# What this task involves
One number is the whole answer: how many lines of the material hold "video".

# Records for the task
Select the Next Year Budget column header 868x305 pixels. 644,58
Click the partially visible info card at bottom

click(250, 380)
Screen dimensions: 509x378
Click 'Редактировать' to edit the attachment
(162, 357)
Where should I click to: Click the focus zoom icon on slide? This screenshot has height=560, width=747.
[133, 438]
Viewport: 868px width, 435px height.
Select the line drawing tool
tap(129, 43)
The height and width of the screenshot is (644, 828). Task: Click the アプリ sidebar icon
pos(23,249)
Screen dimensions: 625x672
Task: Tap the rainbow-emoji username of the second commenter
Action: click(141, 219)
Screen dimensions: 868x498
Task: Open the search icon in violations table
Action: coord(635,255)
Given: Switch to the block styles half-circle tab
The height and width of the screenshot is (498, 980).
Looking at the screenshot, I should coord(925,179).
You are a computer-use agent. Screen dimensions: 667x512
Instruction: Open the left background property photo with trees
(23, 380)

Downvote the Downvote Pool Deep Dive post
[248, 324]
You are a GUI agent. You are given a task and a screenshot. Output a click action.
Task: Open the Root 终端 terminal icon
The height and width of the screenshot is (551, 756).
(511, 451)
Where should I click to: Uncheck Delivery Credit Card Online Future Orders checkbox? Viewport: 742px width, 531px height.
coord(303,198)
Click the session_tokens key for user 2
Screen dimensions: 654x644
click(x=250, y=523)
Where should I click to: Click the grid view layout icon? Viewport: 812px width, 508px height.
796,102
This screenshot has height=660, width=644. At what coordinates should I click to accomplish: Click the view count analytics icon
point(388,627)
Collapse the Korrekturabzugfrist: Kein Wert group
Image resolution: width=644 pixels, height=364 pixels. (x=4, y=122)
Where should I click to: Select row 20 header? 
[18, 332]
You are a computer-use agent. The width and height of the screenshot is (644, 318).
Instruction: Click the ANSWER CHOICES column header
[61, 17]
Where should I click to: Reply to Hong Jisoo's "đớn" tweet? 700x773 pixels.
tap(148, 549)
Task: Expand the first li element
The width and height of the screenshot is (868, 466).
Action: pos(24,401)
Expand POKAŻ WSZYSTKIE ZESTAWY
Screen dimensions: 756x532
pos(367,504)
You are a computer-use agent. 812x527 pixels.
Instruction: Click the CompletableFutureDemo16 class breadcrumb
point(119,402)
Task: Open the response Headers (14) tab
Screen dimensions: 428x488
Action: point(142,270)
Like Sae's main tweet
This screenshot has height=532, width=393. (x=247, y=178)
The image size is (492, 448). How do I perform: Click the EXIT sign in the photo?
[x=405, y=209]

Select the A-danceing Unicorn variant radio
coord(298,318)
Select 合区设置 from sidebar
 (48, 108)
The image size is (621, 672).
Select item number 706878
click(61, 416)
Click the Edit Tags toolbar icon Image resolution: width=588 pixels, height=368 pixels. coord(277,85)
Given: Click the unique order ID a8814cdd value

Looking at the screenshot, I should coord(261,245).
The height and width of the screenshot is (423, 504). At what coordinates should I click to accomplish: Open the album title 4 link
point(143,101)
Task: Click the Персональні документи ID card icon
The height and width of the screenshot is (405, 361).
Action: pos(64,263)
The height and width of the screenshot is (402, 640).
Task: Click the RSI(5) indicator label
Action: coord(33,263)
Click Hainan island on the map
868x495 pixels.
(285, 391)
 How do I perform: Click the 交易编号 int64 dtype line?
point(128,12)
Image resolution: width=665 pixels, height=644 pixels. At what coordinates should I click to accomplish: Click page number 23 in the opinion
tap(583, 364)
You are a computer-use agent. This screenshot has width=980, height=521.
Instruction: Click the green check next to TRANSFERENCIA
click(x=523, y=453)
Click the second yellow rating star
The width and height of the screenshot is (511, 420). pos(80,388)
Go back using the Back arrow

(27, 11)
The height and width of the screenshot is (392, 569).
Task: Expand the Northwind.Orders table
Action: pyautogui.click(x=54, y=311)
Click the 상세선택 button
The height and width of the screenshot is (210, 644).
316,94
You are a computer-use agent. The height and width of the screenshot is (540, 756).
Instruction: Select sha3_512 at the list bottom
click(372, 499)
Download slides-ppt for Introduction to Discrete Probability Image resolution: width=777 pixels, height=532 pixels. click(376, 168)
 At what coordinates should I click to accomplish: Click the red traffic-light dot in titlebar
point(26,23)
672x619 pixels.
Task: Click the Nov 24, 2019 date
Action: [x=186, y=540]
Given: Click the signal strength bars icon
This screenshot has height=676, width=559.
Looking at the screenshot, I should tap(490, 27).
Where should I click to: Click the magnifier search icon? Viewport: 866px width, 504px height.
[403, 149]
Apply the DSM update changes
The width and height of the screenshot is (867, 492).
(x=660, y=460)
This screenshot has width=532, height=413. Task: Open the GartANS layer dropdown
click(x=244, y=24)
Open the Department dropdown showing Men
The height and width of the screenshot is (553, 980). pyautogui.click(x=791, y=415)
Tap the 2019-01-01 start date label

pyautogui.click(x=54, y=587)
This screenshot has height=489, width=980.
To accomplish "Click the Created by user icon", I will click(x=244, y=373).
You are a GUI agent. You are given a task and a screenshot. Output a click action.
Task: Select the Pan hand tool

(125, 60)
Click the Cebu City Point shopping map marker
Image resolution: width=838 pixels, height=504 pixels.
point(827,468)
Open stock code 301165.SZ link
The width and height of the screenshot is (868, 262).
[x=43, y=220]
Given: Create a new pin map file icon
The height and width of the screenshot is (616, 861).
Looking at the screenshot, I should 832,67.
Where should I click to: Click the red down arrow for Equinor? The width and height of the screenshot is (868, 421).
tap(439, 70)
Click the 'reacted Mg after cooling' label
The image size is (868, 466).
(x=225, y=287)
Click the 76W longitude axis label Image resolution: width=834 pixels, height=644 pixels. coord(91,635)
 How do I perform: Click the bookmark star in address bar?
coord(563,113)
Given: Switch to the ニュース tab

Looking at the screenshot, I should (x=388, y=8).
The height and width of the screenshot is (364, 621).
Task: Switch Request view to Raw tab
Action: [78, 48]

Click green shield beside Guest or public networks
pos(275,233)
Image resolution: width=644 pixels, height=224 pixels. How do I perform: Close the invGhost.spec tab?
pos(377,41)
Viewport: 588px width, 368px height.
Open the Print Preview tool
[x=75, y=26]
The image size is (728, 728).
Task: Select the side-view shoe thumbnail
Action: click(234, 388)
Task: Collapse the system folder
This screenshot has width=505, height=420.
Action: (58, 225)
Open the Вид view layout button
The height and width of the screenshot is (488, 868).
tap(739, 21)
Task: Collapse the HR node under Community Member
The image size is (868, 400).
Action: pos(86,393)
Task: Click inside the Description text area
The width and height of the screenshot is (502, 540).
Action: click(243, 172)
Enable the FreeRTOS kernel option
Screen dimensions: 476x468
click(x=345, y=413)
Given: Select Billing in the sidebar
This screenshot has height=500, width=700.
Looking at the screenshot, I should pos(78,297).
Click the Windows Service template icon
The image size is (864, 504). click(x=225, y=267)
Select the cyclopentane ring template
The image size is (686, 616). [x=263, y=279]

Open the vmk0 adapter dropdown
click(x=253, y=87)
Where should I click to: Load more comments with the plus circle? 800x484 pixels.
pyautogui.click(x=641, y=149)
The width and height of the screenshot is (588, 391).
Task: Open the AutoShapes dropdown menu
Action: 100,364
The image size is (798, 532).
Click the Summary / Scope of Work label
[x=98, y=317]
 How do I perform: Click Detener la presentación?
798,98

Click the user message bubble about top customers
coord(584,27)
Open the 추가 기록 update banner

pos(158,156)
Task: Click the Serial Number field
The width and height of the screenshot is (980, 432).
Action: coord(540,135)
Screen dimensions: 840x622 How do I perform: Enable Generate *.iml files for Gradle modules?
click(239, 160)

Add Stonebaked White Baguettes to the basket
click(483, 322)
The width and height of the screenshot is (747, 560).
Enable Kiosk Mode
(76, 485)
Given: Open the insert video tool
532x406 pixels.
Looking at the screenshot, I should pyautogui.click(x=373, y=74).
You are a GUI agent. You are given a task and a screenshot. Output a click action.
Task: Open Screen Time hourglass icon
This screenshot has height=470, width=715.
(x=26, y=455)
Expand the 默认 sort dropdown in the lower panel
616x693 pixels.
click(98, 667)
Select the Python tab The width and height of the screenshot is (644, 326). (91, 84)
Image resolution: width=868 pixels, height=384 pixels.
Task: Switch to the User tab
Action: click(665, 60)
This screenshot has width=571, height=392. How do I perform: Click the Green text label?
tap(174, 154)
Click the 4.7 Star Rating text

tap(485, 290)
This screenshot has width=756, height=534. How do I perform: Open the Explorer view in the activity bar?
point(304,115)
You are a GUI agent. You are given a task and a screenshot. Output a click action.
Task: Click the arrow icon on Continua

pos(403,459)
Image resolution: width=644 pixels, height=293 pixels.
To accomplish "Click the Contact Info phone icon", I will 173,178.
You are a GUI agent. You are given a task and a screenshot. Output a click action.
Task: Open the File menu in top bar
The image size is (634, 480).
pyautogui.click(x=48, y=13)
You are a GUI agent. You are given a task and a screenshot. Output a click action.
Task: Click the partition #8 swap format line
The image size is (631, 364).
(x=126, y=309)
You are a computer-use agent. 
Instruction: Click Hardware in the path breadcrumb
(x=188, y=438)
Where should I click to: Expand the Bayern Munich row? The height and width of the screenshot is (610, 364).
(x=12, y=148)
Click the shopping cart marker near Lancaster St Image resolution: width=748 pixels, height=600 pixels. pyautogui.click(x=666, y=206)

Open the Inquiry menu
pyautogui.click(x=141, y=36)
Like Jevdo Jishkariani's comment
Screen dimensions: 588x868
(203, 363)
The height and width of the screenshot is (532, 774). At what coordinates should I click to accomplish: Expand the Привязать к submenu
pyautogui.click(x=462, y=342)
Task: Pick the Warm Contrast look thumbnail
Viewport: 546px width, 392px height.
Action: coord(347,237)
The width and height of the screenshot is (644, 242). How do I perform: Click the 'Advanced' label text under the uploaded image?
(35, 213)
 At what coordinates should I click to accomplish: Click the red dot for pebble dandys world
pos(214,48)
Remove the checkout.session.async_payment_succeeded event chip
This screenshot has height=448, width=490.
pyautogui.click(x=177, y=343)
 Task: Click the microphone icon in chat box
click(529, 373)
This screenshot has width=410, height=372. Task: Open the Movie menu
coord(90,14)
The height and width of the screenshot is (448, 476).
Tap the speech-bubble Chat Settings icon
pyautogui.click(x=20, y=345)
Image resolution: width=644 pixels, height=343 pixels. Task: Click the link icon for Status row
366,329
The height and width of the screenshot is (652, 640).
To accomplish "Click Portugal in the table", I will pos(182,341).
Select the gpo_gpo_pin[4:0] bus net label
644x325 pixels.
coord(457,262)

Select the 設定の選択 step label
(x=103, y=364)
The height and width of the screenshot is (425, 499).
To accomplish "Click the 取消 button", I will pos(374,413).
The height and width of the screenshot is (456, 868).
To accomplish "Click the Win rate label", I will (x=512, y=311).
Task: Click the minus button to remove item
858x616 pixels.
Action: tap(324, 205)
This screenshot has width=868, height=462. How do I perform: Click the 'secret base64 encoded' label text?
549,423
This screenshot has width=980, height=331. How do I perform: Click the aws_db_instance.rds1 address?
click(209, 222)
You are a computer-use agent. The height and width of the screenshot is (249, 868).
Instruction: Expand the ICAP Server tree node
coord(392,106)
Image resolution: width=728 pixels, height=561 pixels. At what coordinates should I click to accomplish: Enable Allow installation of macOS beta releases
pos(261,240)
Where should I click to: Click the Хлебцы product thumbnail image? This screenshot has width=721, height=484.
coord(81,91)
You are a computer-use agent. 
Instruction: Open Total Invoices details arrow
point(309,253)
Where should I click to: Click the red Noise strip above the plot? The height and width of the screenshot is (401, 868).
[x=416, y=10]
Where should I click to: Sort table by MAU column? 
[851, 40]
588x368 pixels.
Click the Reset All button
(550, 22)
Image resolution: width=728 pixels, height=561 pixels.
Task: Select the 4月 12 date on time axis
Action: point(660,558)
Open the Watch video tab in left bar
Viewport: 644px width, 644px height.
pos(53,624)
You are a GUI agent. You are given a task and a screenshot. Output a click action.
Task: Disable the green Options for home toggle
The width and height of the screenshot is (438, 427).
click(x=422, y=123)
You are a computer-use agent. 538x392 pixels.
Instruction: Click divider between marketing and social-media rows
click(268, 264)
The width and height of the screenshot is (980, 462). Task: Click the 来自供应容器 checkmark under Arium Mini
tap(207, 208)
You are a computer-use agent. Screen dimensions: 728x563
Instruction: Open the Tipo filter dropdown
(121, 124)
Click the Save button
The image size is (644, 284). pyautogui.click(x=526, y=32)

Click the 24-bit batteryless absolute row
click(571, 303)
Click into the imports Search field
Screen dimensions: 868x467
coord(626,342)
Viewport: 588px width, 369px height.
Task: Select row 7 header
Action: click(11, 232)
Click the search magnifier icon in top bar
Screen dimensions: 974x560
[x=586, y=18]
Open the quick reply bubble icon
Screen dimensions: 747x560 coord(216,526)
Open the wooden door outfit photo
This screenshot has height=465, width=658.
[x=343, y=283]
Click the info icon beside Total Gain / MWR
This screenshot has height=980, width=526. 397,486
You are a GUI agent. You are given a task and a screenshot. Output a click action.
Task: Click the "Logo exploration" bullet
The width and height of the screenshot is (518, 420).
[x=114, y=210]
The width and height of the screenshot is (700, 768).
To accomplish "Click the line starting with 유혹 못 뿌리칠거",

# Solved exercise
2